**Brano fornito:**
Allora toccò ad un giovanissimo studioso italiano, Roberto Longhi, rilanciare un mito che sarebbe stato caro a tutto il XX secolo: quello, cioè, di un Caravaggio ‘rivoluzionario’, che rispondeva bene, mentre da noi imperversavano i Futuristi, alla moderna infatuazione per il progresso; in definitiva, non diversamente dai maestri dell’Avanguardia, a Caravaggio si riconobbe il merito di aver azzerato il tempo, annullato il passato per ricominciare dall’inizio, aprendo dunque il cammino nuovo della modernità. Un simile modo di rivisitare il passato, al principio del XX secolo, era perfettamente in linea con le esigenze della cultura contemporanea.

Oggi però, a distanza di un secolo dal Futurismo, una simile valutazione di Caravaggio appare datata, proprio perché basata sulla categoria ormai desueta della ‘rivoluzione’[1]: tant’è che preferiamo spiegare la grandezza di Caravaggio in modo meglio rispondente alla sensibilità attuale, in considerazione cioè del bisogno sempre più diffuso tra i nostri giovani di ritrovare quelle radici che le tante rivoluzioni del Novecento ci hanno fatto perdere, di recuperare quel senso storico di identità culturale che i tempi truci in cui viviamo stanno finendo per dissolvere. Tant’è che ormai preferiamo esaltare la grandezza di Caravaggio – convincendoci, quindi, di poter imparare qualcosa dal suo esempio – col fare riferimento alla sua capacità di guardare al passato, non solo verso la statuaria classica ma anche verso Leonardo, Raffaello, Correggio, Michelangelo e Tiziano coi quali tutti il Merisi dovette davvero porsi in competizione per trovare la forza di proiettarsi così audacemente verso il futuro: la pensiamo, evidentemente, in modo del tutto opposto rispetto al giovane Longhi proprio perché il paradigma mentale della «rivoluzione», così specificamente novecentesco – proveniente da un mondo diverso da quello in cui, dopo tante rivoluzioni, appunto, ci troviamo oggi a vivere, poveri noi! – ci appare decrepito, inattuale, non più rispondente alla sensibilità del nostro tempo.

**Compito breve 1:**
Secondo il brano su Caravaggio, chi rilanciò il mito di un Caravaggio "rivoluzionario"?
**Compito breve 2:**
Nel brano su Caravaggio, perché oggi la valutazione di Caravaggio come "rivoluzionario" appare datata?
**Compito breve 3:**
Prosegui il brano su Caravaggio a partire dal punto in cui si ferma.

**Elenco dei dati:**

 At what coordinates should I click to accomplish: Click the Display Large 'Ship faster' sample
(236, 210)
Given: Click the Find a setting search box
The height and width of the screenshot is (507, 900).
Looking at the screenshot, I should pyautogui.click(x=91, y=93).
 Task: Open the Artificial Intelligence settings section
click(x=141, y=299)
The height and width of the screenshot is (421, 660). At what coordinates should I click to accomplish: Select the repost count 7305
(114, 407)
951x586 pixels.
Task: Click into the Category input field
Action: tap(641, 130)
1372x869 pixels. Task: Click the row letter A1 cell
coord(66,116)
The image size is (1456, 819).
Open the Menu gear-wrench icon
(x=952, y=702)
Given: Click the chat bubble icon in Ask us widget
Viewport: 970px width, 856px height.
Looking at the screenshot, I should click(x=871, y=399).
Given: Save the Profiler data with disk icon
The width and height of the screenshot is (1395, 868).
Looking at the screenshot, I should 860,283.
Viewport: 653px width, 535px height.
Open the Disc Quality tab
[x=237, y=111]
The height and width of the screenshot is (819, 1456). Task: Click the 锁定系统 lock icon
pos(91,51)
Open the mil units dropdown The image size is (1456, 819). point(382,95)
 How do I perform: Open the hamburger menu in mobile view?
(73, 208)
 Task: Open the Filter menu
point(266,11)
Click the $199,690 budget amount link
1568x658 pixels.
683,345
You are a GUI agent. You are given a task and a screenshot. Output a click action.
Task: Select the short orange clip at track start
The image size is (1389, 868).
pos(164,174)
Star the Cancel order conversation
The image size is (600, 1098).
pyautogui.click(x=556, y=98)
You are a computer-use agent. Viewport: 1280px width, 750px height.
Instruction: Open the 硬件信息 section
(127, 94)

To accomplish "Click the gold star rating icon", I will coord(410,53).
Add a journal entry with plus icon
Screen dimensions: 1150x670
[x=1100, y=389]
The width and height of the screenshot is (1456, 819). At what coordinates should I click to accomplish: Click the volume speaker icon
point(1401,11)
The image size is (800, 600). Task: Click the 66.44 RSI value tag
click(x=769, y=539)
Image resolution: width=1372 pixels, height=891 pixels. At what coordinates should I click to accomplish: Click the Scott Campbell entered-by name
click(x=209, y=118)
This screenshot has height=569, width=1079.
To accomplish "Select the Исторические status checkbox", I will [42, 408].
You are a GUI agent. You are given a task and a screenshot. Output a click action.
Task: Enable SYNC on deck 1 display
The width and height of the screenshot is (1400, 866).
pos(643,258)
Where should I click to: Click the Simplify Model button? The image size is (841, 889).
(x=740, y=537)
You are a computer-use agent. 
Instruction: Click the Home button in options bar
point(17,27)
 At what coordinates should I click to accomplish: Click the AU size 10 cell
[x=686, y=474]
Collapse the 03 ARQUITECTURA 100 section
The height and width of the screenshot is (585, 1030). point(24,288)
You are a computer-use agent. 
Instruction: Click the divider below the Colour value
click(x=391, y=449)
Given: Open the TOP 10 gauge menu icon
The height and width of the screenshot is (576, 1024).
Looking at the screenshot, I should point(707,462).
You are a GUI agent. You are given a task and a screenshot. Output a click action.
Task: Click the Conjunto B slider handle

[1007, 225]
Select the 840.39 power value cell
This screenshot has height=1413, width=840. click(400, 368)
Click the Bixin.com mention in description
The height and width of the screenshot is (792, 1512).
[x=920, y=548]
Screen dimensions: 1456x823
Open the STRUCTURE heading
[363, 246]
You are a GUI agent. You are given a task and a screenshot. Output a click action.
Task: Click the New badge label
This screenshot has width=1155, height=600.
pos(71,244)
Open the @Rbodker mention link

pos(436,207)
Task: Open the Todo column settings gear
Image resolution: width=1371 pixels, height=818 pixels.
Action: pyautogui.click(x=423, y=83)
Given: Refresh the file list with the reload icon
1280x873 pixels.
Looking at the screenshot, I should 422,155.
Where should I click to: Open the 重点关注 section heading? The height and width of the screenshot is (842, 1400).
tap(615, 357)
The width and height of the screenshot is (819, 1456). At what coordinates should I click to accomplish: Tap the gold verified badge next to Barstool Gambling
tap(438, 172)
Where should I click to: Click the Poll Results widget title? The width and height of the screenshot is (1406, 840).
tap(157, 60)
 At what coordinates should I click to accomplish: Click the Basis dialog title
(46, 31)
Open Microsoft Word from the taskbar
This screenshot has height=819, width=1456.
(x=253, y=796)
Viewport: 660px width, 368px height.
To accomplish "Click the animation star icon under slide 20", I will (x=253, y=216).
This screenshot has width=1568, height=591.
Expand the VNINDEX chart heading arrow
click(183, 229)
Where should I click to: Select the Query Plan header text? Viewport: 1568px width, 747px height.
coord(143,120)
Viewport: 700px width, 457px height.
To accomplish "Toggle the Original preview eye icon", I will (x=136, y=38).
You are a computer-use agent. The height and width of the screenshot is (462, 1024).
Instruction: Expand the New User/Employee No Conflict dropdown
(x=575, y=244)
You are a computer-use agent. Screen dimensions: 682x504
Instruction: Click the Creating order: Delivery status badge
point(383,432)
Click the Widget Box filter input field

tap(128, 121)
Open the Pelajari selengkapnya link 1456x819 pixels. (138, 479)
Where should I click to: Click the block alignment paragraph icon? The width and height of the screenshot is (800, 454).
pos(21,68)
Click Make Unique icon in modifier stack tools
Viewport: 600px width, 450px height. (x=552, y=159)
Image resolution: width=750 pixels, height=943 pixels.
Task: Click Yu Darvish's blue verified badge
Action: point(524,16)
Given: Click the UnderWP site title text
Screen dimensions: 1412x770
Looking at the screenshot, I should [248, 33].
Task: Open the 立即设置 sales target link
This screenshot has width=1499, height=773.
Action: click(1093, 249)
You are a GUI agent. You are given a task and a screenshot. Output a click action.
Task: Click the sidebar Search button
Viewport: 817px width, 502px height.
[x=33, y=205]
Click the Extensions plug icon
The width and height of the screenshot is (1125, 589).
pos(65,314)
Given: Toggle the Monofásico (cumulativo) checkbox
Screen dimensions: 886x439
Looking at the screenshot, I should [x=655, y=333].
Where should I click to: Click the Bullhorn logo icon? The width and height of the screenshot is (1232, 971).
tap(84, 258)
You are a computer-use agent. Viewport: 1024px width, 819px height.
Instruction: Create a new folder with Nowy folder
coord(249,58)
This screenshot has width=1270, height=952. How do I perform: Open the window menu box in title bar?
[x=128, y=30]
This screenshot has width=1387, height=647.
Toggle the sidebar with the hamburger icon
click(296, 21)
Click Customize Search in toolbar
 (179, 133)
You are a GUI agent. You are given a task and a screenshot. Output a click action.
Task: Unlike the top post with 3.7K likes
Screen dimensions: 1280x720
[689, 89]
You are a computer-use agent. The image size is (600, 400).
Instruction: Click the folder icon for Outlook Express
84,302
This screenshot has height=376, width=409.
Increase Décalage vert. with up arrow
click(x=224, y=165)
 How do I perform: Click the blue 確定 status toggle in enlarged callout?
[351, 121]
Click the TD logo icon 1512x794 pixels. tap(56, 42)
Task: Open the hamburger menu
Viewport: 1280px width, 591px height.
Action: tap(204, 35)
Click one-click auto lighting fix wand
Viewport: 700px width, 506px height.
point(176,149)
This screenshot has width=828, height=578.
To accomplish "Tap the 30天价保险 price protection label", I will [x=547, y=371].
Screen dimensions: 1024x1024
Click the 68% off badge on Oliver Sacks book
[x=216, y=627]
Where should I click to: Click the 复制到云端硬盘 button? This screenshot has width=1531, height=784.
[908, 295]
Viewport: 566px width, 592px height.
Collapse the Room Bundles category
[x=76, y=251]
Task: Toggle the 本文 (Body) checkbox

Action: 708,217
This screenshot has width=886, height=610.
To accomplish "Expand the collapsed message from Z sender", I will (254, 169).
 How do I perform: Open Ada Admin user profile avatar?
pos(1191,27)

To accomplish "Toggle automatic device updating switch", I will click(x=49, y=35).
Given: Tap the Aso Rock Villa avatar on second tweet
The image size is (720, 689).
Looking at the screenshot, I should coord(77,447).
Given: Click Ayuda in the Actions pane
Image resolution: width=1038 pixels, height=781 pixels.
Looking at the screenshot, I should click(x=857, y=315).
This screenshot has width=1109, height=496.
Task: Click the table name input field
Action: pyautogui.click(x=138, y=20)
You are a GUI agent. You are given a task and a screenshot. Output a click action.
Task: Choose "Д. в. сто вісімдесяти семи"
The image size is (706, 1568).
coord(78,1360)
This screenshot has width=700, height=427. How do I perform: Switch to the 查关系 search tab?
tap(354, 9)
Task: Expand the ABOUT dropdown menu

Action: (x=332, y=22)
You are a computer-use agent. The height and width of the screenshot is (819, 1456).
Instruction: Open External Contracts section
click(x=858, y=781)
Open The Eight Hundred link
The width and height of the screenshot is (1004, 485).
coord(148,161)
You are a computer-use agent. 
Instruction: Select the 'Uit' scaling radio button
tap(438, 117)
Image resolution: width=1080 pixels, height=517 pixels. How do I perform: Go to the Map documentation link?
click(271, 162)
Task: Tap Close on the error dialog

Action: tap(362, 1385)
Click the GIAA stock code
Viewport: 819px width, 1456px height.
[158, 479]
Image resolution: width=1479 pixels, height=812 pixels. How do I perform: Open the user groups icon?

**Risultato finale 1:**
Lo rilanciò Roberto Longhi, un giovanissimo studioso italiano.

**Risultato finale 2:**
Appare datata perché si basa sulla categoria della "rivoluzione", ormai desueta. Questo paradigma mentale, tipicamente novecentesco, viene da un mondo diverso da quello in cui viviamo oggi. Per questo sembra decrepito e non più rispondente alla sensibilità del nostro tempo.

**Risultato finale 3:**
Non è da meravigliarsi se oggi tra i più giovani non se ne trovi più nessuno che si sogni di fare la ‘rivoluzione’, mentre invece alla rivoluzione avevano creduto i nostri padri e i nostri nonni, i quali così tanta fiducia avevano riposto nella modernità, nel progresso, nel futuro fino a sacrificare la loro stessa vita per fare la guerra. Così, adesso, guardandoci indietro, guardando a tanta loro fiducia nel futuro, nelle sorti magnifiche e progressive, cosa vediamo? Vediamo niente altro che il progressivo impoverimento del mondo! Il Novecento ci aveva ubriacati con questa idea della rivoluzione: che significava dover sempre ripartire da zero, rimettere in discussione l’intero passato, distruggere tutto, uccidere i giganti sulle cui spalle guardavamo lontano, per ridiventare nani e, dunque, incapaci di vedere oltre il nostro presente.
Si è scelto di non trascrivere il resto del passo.